The data:
....

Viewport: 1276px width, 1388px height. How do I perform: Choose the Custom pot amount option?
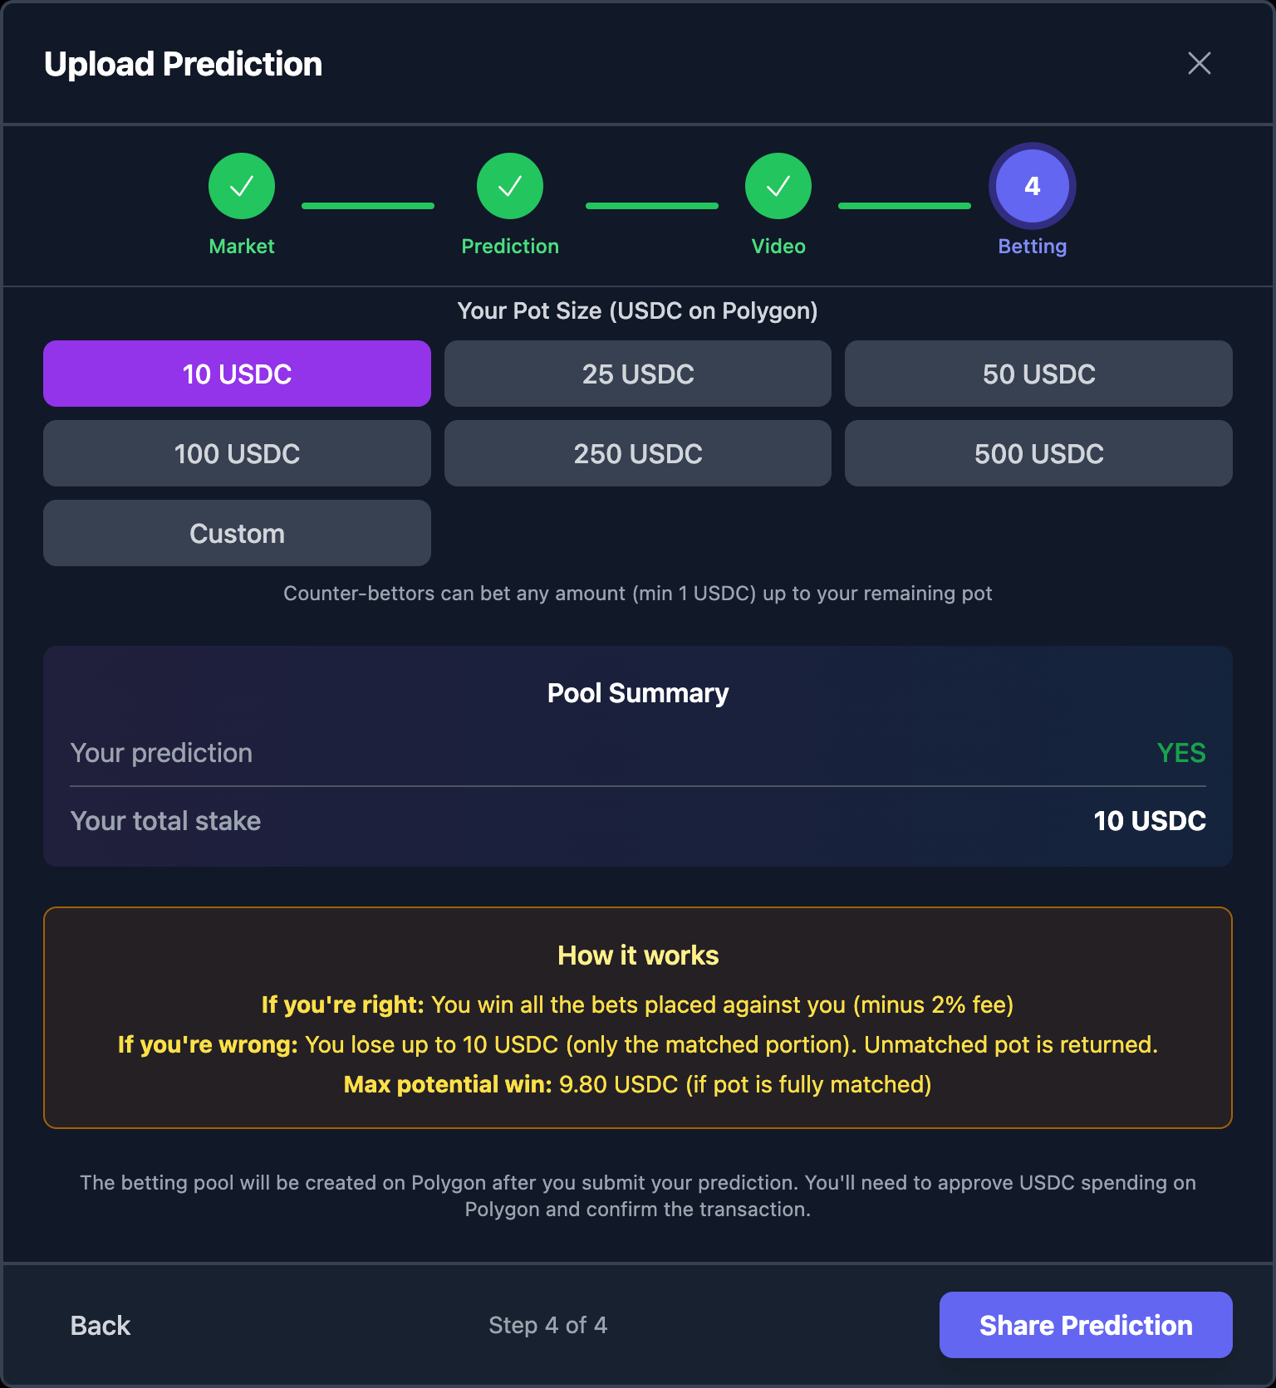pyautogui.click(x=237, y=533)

....

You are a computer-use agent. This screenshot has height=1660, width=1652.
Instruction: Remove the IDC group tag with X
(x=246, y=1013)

....

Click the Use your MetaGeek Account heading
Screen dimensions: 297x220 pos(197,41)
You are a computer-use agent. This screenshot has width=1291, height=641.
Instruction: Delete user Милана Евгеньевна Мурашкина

....

Problem details: Within the material above, transcribe exactly the lines that run from the line holding "Click the Use your MetaGeek Account heading" through the line holding "Instruction: Delete user".

Response box:
Click the Use your MetaGeek Account heading
Screen dimensions: 297x220 pos(197,41)
You are a computer-use agent. This screenshot has width=1291, height=641.
Instruction: Delete user Милана Евгеньевна Мурашкина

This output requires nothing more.